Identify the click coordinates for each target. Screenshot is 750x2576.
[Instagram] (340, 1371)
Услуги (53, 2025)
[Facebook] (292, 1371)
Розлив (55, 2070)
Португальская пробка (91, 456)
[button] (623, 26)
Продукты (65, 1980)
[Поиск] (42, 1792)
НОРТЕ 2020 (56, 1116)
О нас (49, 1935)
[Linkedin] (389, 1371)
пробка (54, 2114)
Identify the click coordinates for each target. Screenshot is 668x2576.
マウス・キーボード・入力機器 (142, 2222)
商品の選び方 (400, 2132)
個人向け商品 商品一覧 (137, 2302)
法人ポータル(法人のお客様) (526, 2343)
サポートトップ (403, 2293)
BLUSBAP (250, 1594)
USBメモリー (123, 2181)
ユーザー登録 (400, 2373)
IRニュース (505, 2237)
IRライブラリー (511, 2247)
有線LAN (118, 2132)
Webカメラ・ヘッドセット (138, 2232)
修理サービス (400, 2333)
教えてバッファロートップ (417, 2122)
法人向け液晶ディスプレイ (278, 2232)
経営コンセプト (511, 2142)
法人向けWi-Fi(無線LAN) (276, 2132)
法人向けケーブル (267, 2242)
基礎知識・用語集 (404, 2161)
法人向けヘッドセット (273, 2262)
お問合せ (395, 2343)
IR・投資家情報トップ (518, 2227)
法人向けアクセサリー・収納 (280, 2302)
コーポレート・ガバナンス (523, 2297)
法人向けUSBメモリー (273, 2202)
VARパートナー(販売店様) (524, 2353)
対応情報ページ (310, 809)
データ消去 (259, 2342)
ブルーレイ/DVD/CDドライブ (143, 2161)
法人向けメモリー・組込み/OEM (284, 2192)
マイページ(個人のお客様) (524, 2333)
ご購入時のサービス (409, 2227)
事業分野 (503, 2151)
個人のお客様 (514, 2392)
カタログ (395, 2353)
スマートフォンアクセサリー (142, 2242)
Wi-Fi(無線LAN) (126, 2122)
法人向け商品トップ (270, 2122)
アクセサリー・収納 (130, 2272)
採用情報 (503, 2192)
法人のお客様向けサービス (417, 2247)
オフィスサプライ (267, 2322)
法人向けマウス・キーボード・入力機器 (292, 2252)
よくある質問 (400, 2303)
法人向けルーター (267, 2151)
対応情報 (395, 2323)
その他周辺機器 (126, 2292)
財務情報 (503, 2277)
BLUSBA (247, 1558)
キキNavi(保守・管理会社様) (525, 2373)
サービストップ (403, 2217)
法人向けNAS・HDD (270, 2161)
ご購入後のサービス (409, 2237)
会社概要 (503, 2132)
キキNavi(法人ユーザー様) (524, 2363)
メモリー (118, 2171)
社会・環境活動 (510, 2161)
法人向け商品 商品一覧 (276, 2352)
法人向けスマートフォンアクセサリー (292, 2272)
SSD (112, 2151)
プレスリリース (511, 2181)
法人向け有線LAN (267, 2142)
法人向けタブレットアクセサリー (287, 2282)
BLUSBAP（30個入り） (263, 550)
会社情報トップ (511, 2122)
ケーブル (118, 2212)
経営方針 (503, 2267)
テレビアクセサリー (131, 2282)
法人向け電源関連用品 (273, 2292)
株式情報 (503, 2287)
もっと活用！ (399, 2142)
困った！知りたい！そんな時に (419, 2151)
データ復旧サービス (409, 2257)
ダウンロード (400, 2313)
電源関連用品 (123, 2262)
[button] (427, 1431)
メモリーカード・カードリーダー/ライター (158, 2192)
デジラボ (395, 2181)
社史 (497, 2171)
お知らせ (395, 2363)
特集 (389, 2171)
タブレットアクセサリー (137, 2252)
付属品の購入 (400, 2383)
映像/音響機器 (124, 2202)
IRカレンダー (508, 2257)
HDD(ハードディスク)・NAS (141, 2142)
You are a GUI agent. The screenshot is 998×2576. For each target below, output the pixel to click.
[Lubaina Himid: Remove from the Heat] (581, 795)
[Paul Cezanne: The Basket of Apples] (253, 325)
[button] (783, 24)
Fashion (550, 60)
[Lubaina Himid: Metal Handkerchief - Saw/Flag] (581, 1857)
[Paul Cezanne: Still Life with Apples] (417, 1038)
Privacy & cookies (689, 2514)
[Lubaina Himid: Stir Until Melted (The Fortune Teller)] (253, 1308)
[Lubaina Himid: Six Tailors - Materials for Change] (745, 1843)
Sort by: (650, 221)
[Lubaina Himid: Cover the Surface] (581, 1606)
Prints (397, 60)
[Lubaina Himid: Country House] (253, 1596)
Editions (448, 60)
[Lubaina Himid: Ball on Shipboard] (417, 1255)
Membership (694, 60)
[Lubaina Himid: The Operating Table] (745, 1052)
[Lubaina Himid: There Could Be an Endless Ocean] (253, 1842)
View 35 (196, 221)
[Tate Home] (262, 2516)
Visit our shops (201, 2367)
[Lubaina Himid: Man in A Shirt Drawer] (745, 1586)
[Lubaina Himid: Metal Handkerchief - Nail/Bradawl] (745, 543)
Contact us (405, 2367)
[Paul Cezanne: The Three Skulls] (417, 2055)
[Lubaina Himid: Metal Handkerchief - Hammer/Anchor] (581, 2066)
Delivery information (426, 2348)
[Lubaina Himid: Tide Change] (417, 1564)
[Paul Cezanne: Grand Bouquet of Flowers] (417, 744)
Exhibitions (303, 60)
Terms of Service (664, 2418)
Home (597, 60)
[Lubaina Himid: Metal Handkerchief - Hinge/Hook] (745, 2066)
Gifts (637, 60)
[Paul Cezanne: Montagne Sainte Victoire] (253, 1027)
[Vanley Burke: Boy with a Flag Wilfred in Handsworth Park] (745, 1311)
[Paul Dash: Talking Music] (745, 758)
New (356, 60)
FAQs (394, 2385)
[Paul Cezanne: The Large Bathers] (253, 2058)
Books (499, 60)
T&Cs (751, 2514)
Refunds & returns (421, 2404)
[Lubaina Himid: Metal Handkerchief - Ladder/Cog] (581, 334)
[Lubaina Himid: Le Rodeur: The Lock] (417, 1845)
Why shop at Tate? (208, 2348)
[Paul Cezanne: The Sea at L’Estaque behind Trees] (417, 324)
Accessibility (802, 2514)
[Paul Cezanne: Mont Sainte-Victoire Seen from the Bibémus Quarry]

_ _ _ _

(Action item): Your answer should be a single number: how many lines in the data above include "Paul"?

(Solution below): 9